Great news why she was ever brought in to EE is beyond me

----------


## littlemo

I'm not that bothered, but I don't think she's dreadful. 

Bewildered by the moment on the phone with Martin and Naomi last night.  :Confused:

----------


## babyblue

I dunno, she didn't have much to do but I liked that dynamic between her, minty and garry...though saying that now I think of it it could be more to do with minty and garry :P

----------


## alan45

One down,     thirty one to go :Smile:

----------


## Katy

lol, your posts amuse me alan. 

also what does it mean they have run out of storylines. Surley to run out the character should have at least one.

----------


## alan45

> lol, your posts amuse me alan. 
> 
> also what does it mean they have run out of storylines. Surley to run out the character should have at least one.


They have run out of storylines for lots of the characters but that doesnt seem to bother them.  They are probably expending all of their limited energy thinking up a new Sensational Explosive storyline for Pantowoman

----------


## instinct

Now it's time for Gus I mean what does eastenders even pay him for he does diddlysquat, same goes for Bert straight crap and finally they need rid of Phil he's gone soft boring and looks like santa.  :Big Grin:

----------


## Jada-GDR

> according to yahoo's news on ee the actress petra lang will be leaving ee in the spring cos they have no storylines for her


what, you mean like they have had any storylines for her? (apart from sonia). WOOP i'm glad she's going, no disrespect to the actress but the character has now become a bit of an extra like Tracy.

----------


## bakedbean

There is quiet a few charecters that need to be axed, alot of them have got stale!!!

----------


## parkerman

It's about time we had a new explosive story line for Winston in my opinion. :Clap:

----------


## DaVeyWaVey

I seem to be one of the few who are dissapointed to see Naomi go. I agree her lesbian affair with Sonia was one of the worst storylines ever, but lately, i have started to really like her scenes with Garry and Minty, and i liked her scene the other week when she was speaking to Bradley in the Vic.

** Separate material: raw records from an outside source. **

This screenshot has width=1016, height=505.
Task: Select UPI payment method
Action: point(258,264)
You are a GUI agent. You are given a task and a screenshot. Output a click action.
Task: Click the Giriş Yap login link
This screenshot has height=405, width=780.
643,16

I think EE are just making excuses for why they are letting her go- they haven't ran out of storylines for her at all, EE writers just can't be bothered to give her any stories. It's such a shame, i could see some potential in Naomi.

----------


## Lizzie Brookes

Thats a shame. I liked Naomi. They should get her another girlfriend instead.

----------


## brooksyrules

i didnt know she was still in it the only storyline she had was with sonia and minty and garry i wonder what the actress who plays will do next

----------


## Chris_2k11

Juley, Ruby, and now Naomi. Things are looking up  :Big Grin:

----------


## Richie_lecturer

> It's about time we had a new explosive story line for Winston in my opinion.


Machine gunning all the dead wood would raise Winston's profile immensely.  :Thumbsup:

----------


## alan45

> Originally Posted by parkerman
> 
> 
> It's about time we had a new explosive story line for Winston in my opinion.
> 
> 
> Machine gunning all the dead wood would raise Winston's profile immensely.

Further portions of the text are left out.